My Lords, the encouragement of locally based, entirely trustworthy and user-friendly, educationally sensitive and confidence-building methods of managing debt should be among Government's highest priorities in combating the poverty traps I have described. Many of Your Lordships will be aware that a review is under way of legislation around Credit Unions and other co-operative ventures, and it is much to be hoped that fresh legislation will bring increased flexibility – for example, enabling Credit Unions to work with corporate members (small family businesses, local co-operative networks, religious groups active in community work and so on), and also giving the option to members of paying interest on continuing savings retained in the Credit Union rather than receiving a dividend; the latter would have an enormously positive impact on the further development of Child Trust funds and similar arrangements. And a broadening of the definition of a 'common bond' area to enable services to be shared across different localities would help these organisations to move more effectively into neighbourhoods where there is no accessible credit. All these new liberties might make the Credit Union movement in due course as significant a presence in our credit economy as it is elsewhere – bearing in mind also that the pressures arising from our current crisis will not be exclusively a matter of concern for the poorest sectors of our society.
My Lords, the causes of poverty are many.

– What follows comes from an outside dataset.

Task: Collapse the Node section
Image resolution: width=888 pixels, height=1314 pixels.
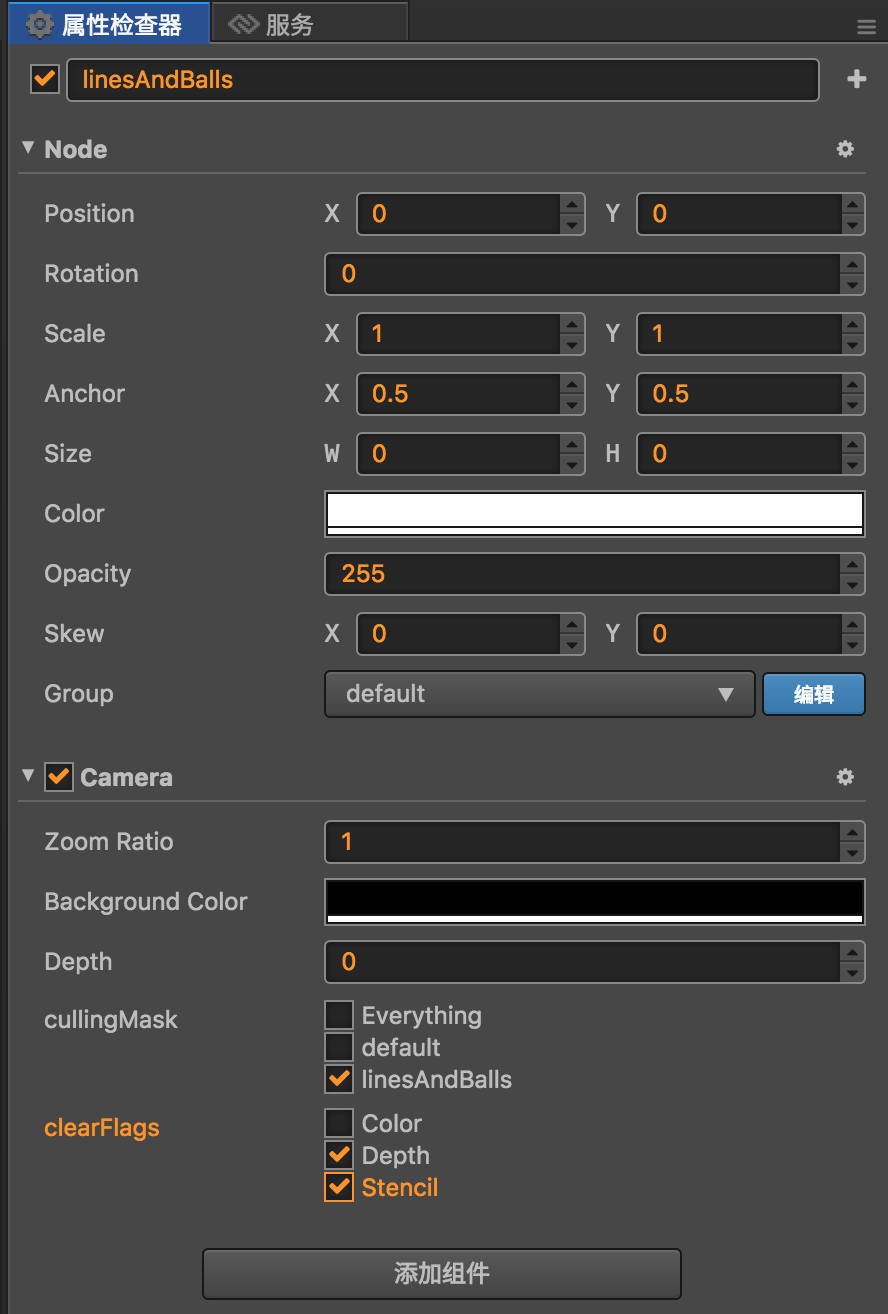Action: coord(28,148)
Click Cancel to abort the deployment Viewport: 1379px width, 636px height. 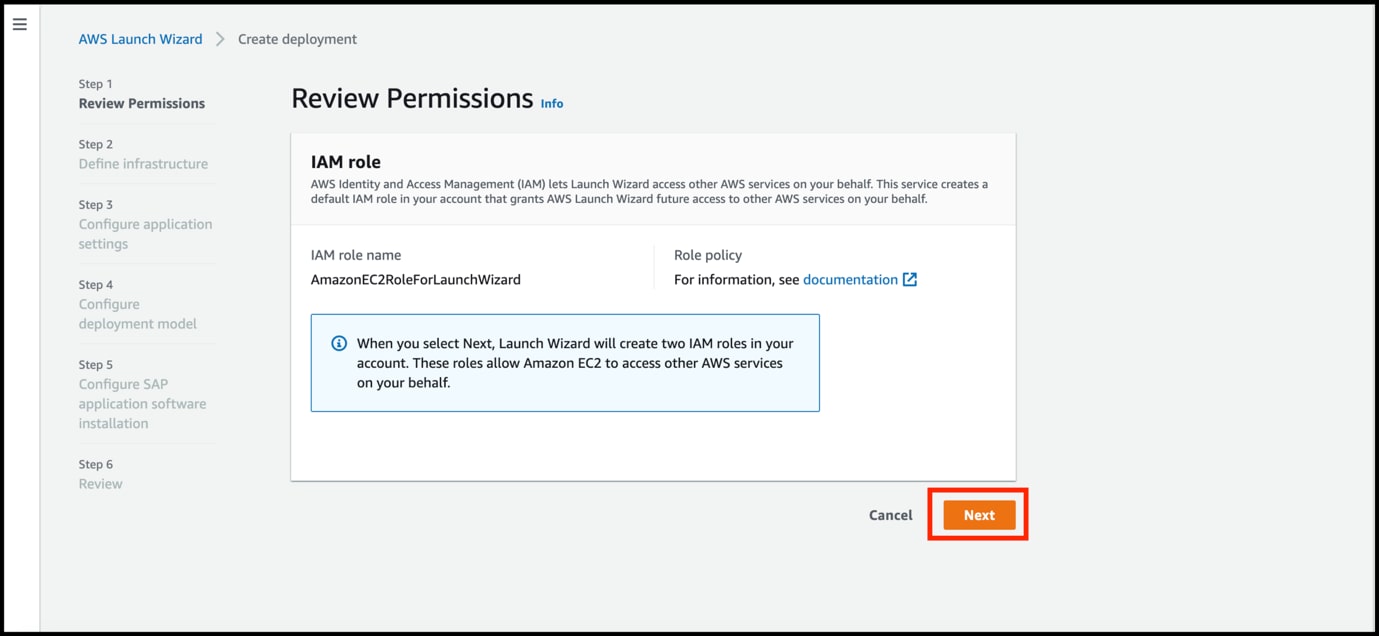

Setting aside the lazy but persistent mythology that blames all poor people for their poverty, the majority of people in this country who experience deprivation and disadvantage are caught in events beyond their control – and this is manifestly true of children. In recognising the destructive impact of indebtedness upon such people, we may find ourselves asking harder questions about the sustainability of any economy, global or local, that depends disproportionately on endlessly spiralling credit, detached from the realities of material ownership and production. But whatever our views on these large and contentious questions, I would argue that we should resolve on specific, targeted measures that will protect those currently so ill-protected against the tyrannies of doorstep credit, and will also provide the tools needed to reclaim some skill and competence in the management of money and resource, so that the ongoing destructive effects of economic privation on the life of families can be arrested.